The Mt Isa work was to add to earlier BMR work carried out on the adjoining area of Cloncurry to Mt Isa, between 1969 and 1975. Blake's colleague, Geoff Derrick, the principal geologist of this earlier work, has written: "It was during this period that I learnt a little more of Dave the accomplished geologist who was always seeking the geological truth, nearly always working from first principles from whence a picture emerged – a view of the geology which was field-based and all the better for that. Dave never settled for, and was not interested in, the status quo, and if his geology took him to some place few others had ventured previously, then so be it. It was a case of letting the intellectual challenges begin! Our debates over time were stimulating and challenging, and no one could be intellectually lazy when talking geology with Dave."
Blake's career-long list of publications is impressive. In an astonishingly short time, he helped produce many major geological reports for which the BMR was highly regarded. His papers and reports are models of geoscientific writing – concise, clear and well-organised. He was a stickler for using the English language properly. His major monographs, BMR Bulletins, arguably reflect a golden age of BMR output.
Blake also worked in the Kimberley region around 1992, in concert with the Geological Survey of Western Australia, and he was co-compiler and editor of a seminal and multidisciplinary report, published in 2000, describing the geology and economic potential of East Kimberley mafic and ultramafic intrusions. He also co-authored the best-selling geological guides to the Bungle Bungle Range, and Kakadu and Nitmiluk national parks.
From the list of projects and publications with which Blake was involved, one could guess he was a geologist of some note, but as his son, William, said at his funeral: "When I say he was a geologist, that's exactly what I mean – it's what he was ... it was what he loved doing, and if someone was willing to pay him for doing something he loved then that was fine by him ... he was one of those fortunate few."
Blake took a redundancy from the Australian Geological Survey Organisation (formerly BMR) in 1999, one of those crazy times – now sadly returned – when governments decide in their ignorance that they can actually do without science. But that didn't mean Blake stopped being a geologist. He continued to investigate the rocky outcrops of the world, do freelance work at AGSO, and have articles published in magazines such as The Australian Geologist. In fact, he had an article published in TAG in March of this year.
It is appropriate that Blake's last publication was on the topic that most interested him from the very start of his geological career – net-vein complexes, where light-coloured granitic magma has intimately intermingled with dark mafic magma. In his final article in The Australian Geologist, Blake expresses his surprise on finding evidence of a net-veined complex in the first rock he hit with his hammer on his first day of field work in Australia.
Since that time, he goes on to say: "I have mapped and described many other Australian net-veined complexes, all previously unrecognised, ranging in age from Mesozoic to Archean ... naturally, not all my colleagues have agreed with my views on net-veined complexes. This has led to numerous discussions, some of which have been surprisingly vehement."

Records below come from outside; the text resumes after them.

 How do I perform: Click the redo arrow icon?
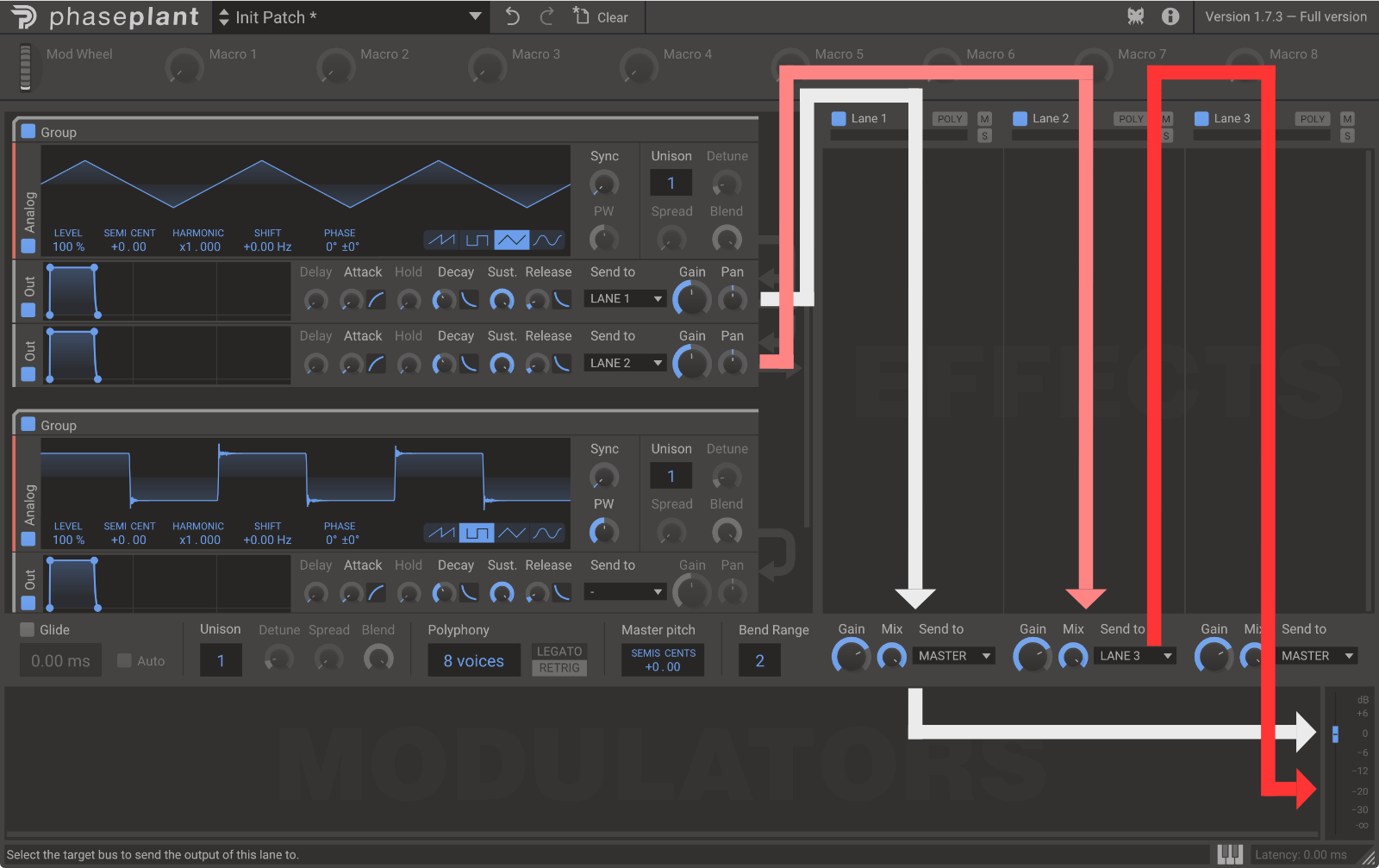point(547,16)
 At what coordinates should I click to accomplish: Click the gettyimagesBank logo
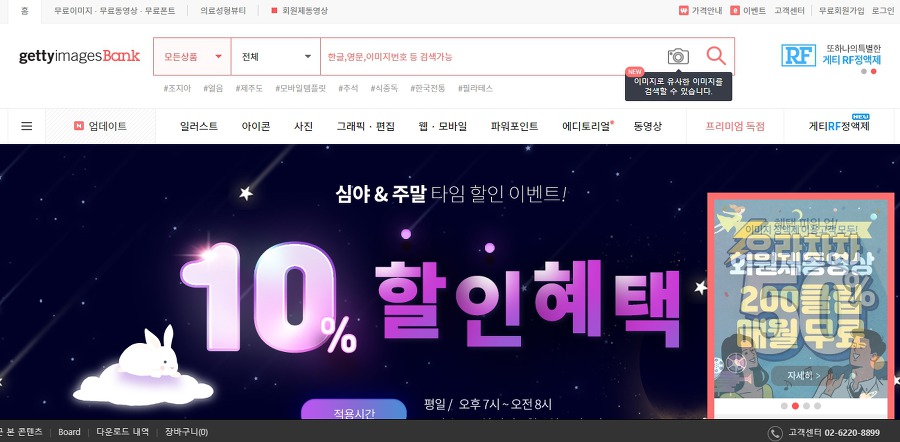(x=79, y=56)
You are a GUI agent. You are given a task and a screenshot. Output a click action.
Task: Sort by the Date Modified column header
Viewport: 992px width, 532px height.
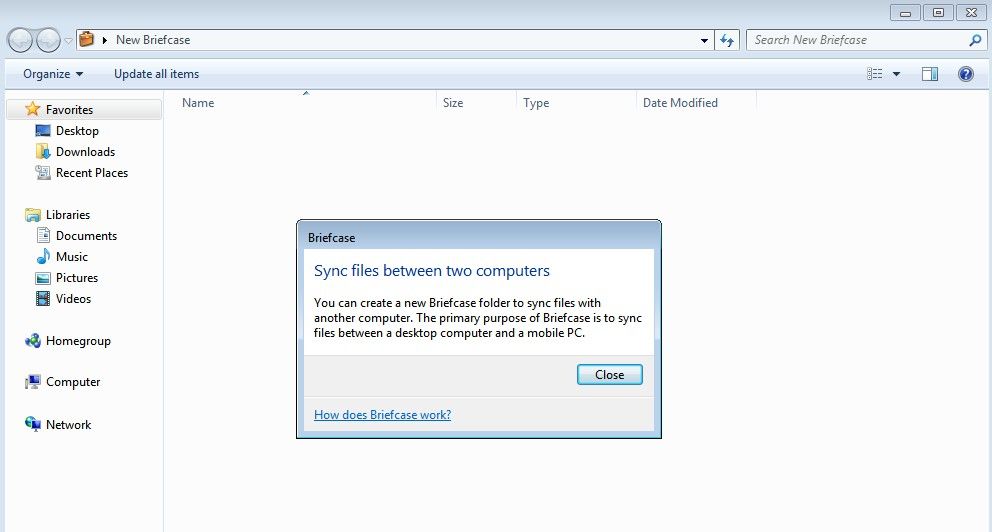680,103
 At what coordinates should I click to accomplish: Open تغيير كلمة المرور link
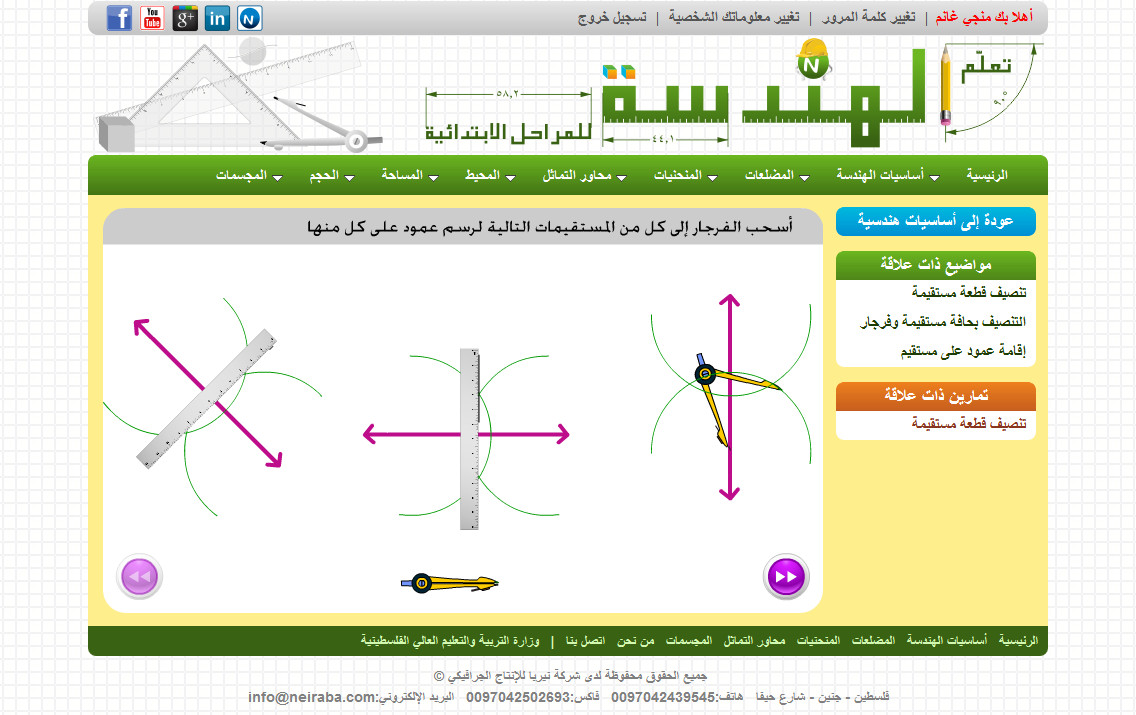[868, 18]
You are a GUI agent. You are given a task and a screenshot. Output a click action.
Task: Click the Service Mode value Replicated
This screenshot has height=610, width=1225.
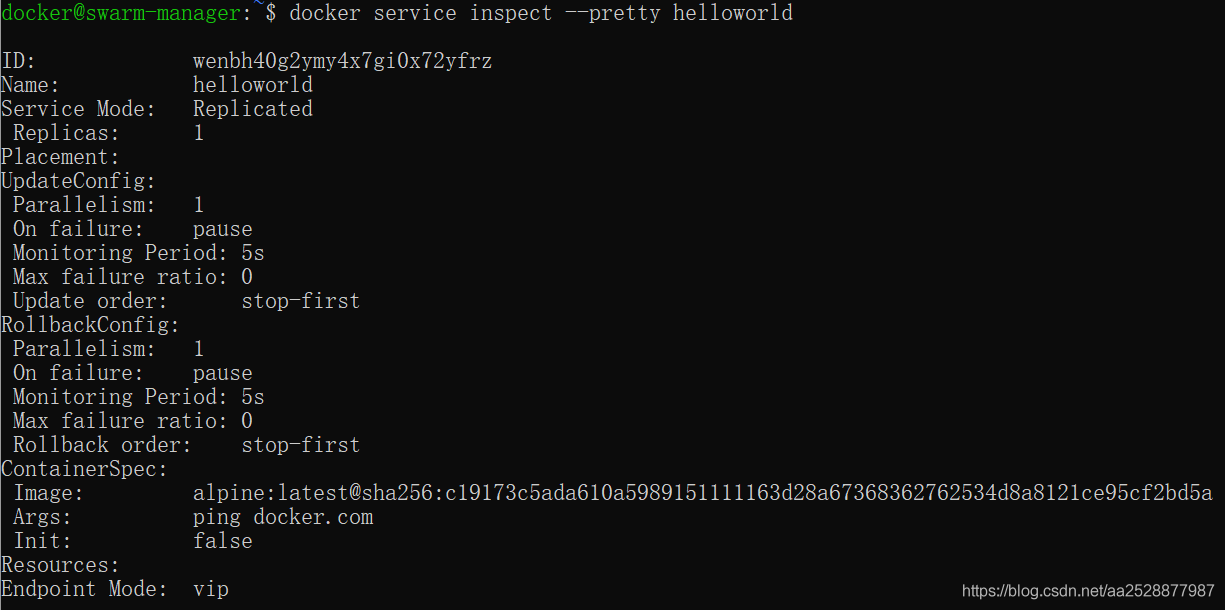pos(252,109)
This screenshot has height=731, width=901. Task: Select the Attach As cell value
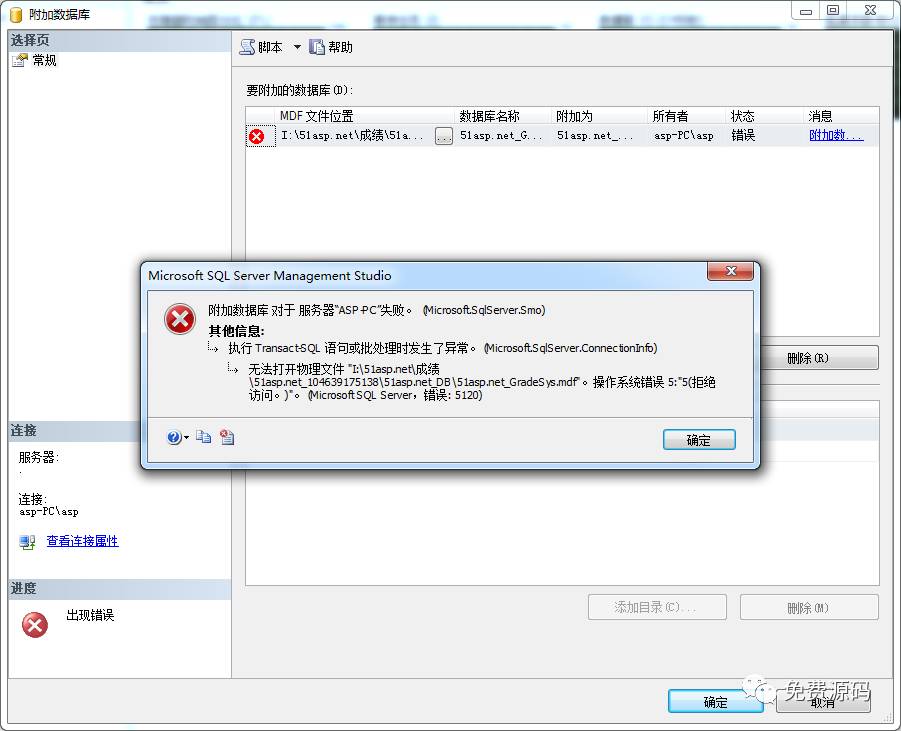tap(595, 136)
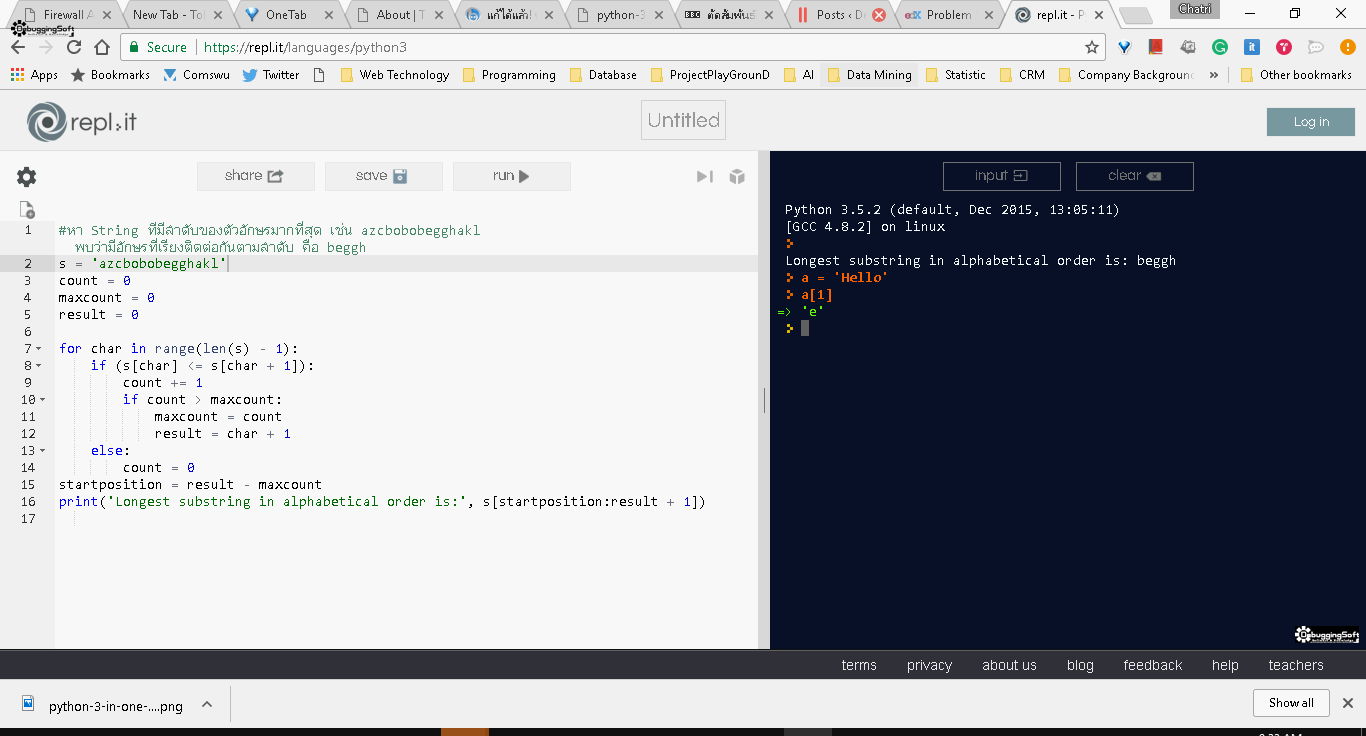
Task: Click the repl.it logo
Action: tap(80, 120)
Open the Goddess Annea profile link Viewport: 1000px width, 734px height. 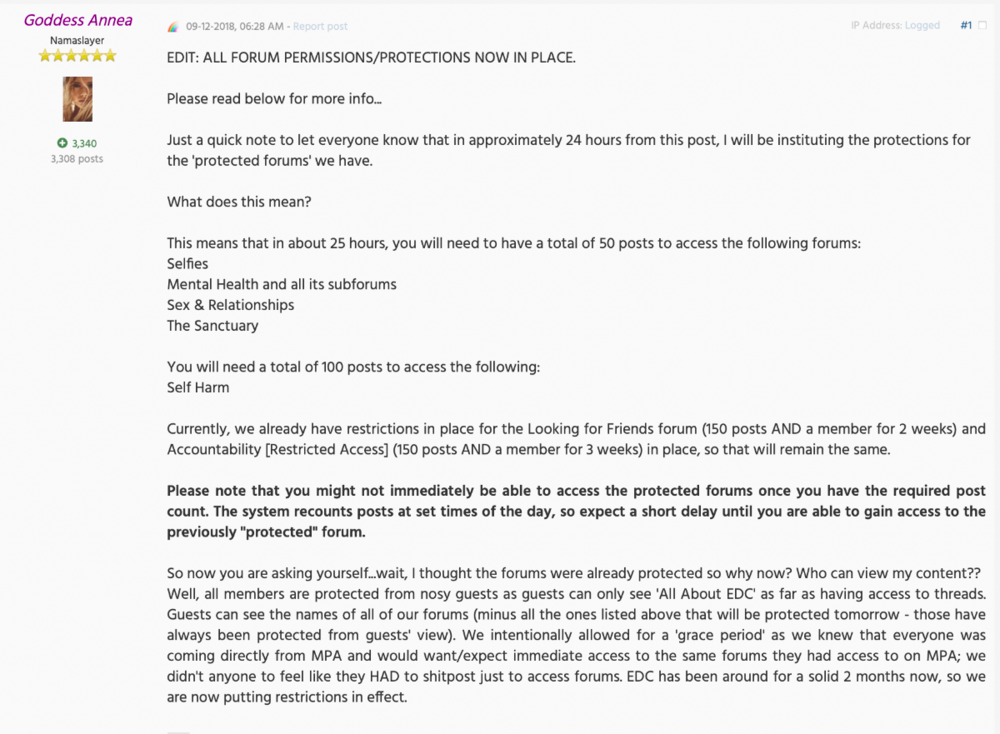78,20
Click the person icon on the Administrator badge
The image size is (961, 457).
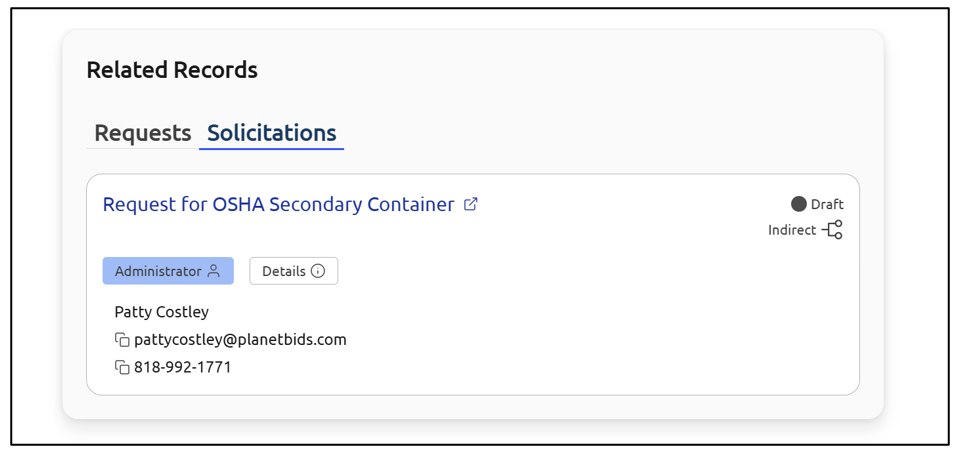(x=214, y=271)
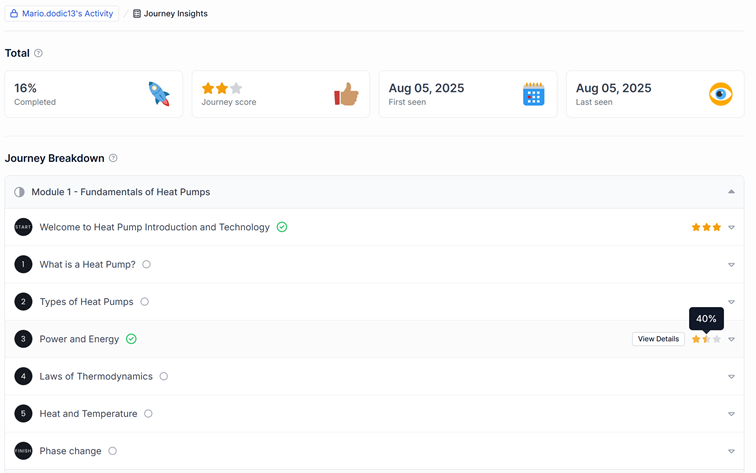This screenshot has height=473, width=756.
Task: Collapse the Module 1 Fundamentals section
Action: [731, 192]
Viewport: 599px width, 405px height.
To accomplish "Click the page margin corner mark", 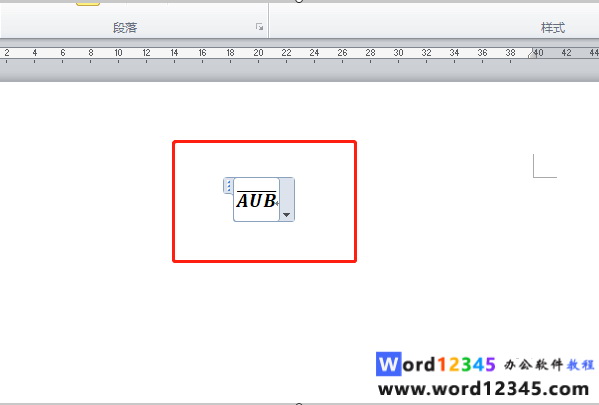I will coord(545,166).
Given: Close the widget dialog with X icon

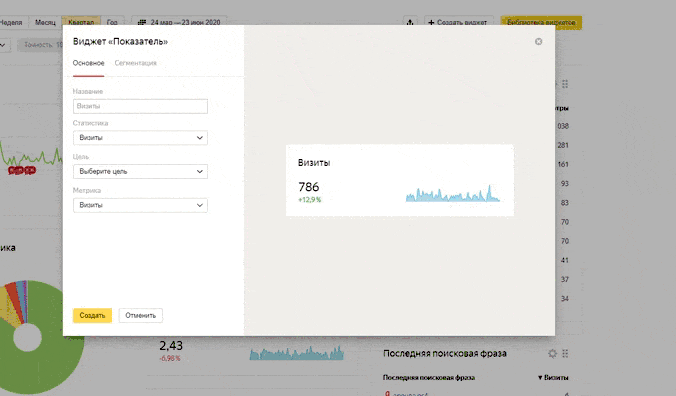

David Blake is survived by his wife, Robin, whom he met in the Canberra hostel where he lived when he first arrived in Australia, and whom he married in 1966, and by his four children, William, Susan, Harold and Alan, and their families. He will be missed also by his many friends, not least by one who has had Parkinson's disease since 1987 and whom he visited almost every day for the past few years.
Written with the assistance of William Blake, Geoff Derrick and Wally Johnson.